Work to be completed> Each line of the entries that mentions the string "computer" needs to be reported.

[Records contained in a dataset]
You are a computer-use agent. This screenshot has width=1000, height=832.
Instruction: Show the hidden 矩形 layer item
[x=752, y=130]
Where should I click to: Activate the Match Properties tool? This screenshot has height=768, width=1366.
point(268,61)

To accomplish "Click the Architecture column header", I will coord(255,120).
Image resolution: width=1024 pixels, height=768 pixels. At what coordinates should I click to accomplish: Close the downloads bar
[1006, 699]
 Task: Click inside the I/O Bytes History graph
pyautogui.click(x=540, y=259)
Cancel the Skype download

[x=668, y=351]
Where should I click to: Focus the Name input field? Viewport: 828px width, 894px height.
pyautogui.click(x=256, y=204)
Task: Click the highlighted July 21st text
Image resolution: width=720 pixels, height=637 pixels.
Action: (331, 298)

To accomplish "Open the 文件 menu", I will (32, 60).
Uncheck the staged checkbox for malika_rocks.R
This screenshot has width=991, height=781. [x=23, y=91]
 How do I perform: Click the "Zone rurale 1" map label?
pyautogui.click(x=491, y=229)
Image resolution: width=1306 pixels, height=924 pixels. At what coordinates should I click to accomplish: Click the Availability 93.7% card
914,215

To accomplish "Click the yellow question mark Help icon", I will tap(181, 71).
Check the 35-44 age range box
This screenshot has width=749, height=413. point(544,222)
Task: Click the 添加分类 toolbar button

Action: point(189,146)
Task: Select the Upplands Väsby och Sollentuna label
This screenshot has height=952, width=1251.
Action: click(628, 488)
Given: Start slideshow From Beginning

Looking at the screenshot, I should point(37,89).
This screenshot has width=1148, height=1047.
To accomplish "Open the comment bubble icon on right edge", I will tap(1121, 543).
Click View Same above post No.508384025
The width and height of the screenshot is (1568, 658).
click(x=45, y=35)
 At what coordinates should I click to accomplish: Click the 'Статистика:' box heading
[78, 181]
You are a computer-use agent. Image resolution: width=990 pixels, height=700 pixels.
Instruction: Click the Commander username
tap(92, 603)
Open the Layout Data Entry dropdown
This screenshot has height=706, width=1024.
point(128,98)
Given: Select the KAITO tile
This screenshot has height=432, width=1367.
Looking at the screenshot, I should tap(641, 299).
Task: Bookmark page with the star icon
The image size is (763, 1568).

Exercise response>
You are a computer-use agent. This screenshot has width=1000, height=832.
You are a computer-use agent. Image resolution: width=990 pixels, height=700 pixels.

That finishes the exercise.